The natural answer is, of course: this is so because those 665 ballot papers counted as votes for him, and they counted as votes for him because of the scribbles the voters made on them. Here, however, is where the problems begin. What do those scribbles have to do with Sergio Mattarella?

Sergio_Mattarella_-_2000
Sergio Mattarella, by the Polish Senate. CC-BY-3.0 via Wikimedia Commons.

Well, they are his name, one could say: the ballot papers had his name written on them. But the fact is that there are a lot of other persons named “Mattarella” in Italy. And a quick search on the web suffices to verify that some of them have “Sergio” as their first name. Notice, moreover, that the eligible voters didn’t have to choose between listed candidates. Indeed, the Constitution of the Italian Republic states that “any citizen who has attained fifty years of age and enjoys civil and political rights can be elected President of the Republic” (art. 84). As a matter of fact, a number of surprising people — e.g., the folksinger Francesco Guccini, the actress Sabrina Ferilli, the comedians Ezio Greggio and Enzo Iacchetti, and even the thirty-eight-year-old and hence non-eligible soccer player Francesco Totti — received votes during the four rounds of these elections. (Just for the record, in the second round of the preceding elections (April 2013) Sophia Loren, Giovanni Trapattoni and the porn star Rocco Siffredi received one vote each, which may tell you something about Italy.) Why, then, shouldn’t we consider any of these other persons named “(Sergio) Mattarella” satisfying the conditions stated by the Constitution to be the new President?

“Wait a moment,” one might sensibly object, “isn’t it clear that the 665 voters who wrote ‘Mattarella’ on their ballot paper intended to vote precisely for the person who was proclaimed President?” Maybe so, although intentions are sometimes murky and not easily ascertainable. But, even granting that in this case the intentions to vote were indeed clear, it should be noted that there is sometimes a gap between intending to do something and doing that something, and voting doesn’t seem to constitute an exception: one can intend to vote for someone but actually vote for someone else.

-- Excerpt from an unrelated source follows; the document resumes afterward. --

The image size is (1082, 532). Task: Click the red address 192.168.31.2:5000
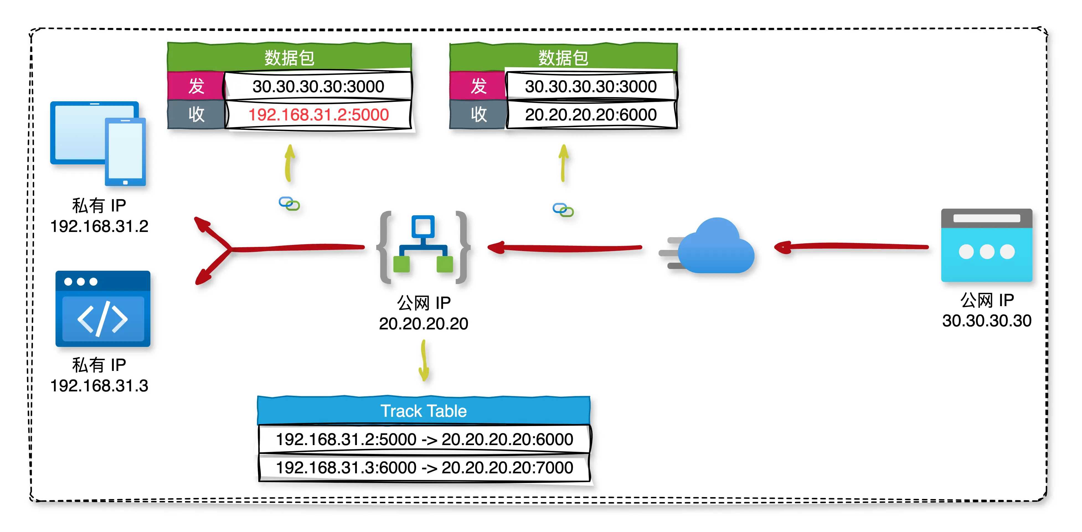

If someone intending to vote for Sergio Mattarella, for example, had by mistake written “Mastella” on his or her ballot paper, we would say that he or she did vote for another well-known Italian politician, the much discussed former Minister of Justice Clemente Mastella, in spite of his or her intentions. Hence, the problems mentioned above cannot be solved simply by appealing to intentions: to explain why exactly the Constitutional Court judge Sergio Mattarella is the new legitimate President we need to resort to something else.

In a nutshell, what we are looking at here is the problem of reference, which became central in the philosophy of the last century. What we should say, in fact, is that the 665 ballot papers having the name “Mattarella” written on them counted as votes for Sergio Mattarella because, on that occasion, the words written on them referred to him. But, again, what makes it the case that, on that occasion, the words referred to him?

Nowadays, probably the majority of philosophers, influenced by the work in the late Sixties and early Seventies of Keith Donnellan, who has recently sadly passed away, and Saul Kripke, certainly one of the most important living philosophers, believe that the answer lies in some sort of historical (or, as many also like to say, causal) connection between those particular uses of the words and Sergio Mattarella himself. However, what this connection amounts to is still a matter of some controversy.

This, of course, doesn’t mean that Sergio Mattarella is not the legitimate President of the Italian Republic. My perhaps surprising contention is merely that, for a complete and philosophically satisfying explanation of why he is so, we may have to wait for developments in the study of reference.